* ABOUT THIS EXERCISE *
Word for word, repeat all of the entries below.

[Source records]
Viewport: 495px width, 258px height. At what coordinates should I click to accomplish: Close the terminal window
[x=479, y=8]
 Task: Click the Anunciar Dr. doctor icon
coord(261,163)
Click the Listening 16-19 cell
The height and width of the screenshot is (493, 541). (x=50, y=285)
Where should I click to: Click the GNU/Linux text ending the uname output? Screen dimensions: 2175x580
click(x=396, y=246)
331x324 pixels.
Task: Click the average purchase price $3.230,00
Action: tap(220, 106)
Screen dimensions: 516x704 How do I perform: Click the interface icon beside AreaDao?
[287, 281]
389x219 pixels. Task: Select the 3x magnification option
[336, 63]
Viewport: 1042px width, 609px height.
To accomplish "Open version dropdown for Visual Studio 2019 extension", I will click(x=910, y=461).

* RESPONSE FOR THIS EXERCISE *
Viewport: 495px width, 258px height. At what coordinates should I click to accomplish: Close the terminal window
[x=479, y=8]
 Task: Click the Anunciar Dr. doctor icon
coord(261,163)
Click the Listening 16-19 cell
The height and width of the screenshot is (493, 541). (x=50, y=285)
Where should I click to: Click the GNU/Linux text ending the uname output? Screen dimensions: 2175x580
click(x=396, y=246)
331x324 pixels.
Task: Click the average purchase price $3.230,00
Action: tap(220, 106)
Screen dimensions: 516x704 How do I perform: Click the interface icon beside AreaDao?
[287, 281]
389x219 pixels. Task: Select the 3x magnification option
[336, 63]
Viewport: 1042px width, 609px height.
To accomplish "Open version dropdown for Visual Studio 2019 extension", I will click(x=910, y=461).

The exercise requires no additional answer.